**Stated exercise**
Repeat word for word the part of the post about cochlear implant batteries that starts at the words "This is the" and ends after "taken constructively. :)".

____ Text provided

But my Cochlear implant is a Cochlear nucleus 6, which has the option of a rechargable battery or disposable one like my hearing aid. The disposable one uses the same batteries as my hearing aids except it uses 2 at once, and the batteries last about 25 hours as opposed to 2 weeks on the hearing aid (thats the difference in power it uses).
These are the disposable batteries...
And for example, if I had those. 10 packets of 6 and used them for my waking hours (about 16hrs a day), one pack of 6 would last about 5 days give or take. Just for the cochlear. If it was for my hearing aid it would be 3 months with 1 packet... Now you can probably understand why the rechargable route makes sense to me.
This is the "dock" I can use the charge the rechargable batteries. Doing up to 4 at a time. These batteries fully charged last about 16hrs so a bit less, but way more eco friendly!!
^ No usb charging option, just different types of mains plugs.. Which is fine if you're not planning to travel by bike for months at a time lol.
All up to date!! Any type of feedback, good or bad will be taken constructively. :)
Great stuff, excellent photo-documentation! Looks like a great garage/shed/cave you've got there...
All so awesome - nice build! Not sure if this is useful in any way, but I loosely know of two hearing impaired guys who rode across America last summer and might be worth getting in touch with. Instagram is best for them:
Feedback: nice thread ;)

________
____ Given entries

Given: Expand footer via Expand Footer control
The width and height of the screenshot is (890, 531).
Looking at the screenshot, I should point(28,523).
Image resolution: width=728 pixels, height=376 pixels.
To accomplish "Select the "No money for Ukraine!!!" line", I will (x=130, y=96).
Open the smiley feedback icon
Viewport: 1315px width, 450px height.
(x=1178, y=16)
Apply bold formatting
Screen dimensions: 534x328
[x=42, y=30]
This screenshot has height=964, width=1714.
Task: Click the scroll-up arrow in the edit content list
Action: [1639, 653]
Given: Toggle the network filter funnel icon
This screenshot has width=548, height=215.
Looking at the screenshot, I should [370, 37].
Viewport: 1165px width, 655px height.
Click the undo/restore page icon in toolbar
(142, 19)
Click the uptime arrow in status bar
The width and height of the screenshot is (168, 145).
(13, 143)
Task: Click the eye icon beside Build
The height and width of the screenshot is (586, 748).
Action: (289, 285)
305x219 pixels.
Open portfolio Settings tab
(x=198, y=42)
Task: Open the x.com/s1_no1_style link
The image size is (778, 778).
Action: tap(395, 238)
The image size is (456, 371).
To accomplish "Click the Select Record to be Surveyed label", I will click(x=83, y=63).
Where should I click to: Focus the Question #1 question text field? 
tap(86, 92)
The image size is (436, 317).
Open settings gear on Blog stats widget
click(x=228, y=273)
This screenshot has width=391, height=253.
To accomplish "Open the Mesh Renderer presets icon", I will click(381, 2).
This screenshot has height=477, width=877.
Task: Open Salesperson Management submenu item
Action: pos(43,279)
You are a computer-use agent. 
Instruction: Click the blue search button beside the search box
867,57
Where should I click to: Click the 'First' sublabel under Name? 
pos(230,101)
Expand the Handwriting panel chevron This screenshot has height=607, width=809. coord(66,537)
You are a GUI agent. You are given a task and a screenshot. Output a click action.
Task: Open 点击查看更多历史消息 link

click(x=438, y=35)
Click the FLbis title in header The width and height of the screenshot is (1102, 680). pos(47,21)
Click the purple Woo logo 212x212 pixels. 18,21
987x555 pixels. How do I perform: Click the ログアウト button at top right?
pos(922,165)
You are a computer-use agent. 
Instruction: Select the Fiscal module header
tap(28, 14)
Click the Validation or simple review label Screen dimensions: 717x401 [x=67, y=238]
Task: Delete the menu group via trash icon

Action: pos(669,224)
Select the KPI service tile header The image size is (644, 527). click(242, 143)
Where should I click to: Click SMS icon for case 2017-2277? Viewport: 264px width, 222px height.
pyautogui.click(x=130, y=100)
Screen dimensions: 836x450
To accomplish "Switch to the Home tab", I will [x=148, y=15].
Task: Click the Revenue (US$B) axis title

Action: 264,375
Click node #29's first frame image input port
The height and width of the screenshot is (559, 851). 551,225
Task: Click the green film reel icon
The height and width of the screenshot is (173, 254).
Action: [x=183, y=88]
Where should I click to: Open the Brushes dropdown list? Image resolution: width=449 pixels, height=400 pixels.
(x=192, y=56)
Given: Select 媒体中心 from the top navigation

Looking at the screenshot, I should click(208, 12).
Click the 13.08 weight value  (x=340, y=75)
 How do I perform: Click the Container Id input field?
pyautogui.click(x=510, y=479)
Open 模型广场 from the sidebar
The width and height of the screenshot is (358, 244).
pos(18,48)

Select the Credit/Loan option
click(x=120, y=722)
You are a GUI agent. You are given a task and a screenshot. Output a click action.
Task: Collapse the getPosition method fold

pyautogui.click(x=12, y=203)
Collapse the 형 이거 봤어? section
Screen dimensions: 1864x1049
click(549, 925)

________

**Worked answer**
This is the "dock" I can use the charge the rechargable batteries. Doing up to 4 at a time. These batteries fully charged last about 16hrs so a bit less, but way more eco friendly!!
^ No usb charging option, just different types of mains plugs.. Which is fine if you're not planning to travel by bike for months at a time lol.
All up to date!! Any type of feedback, good or bad will be taken constructively. :)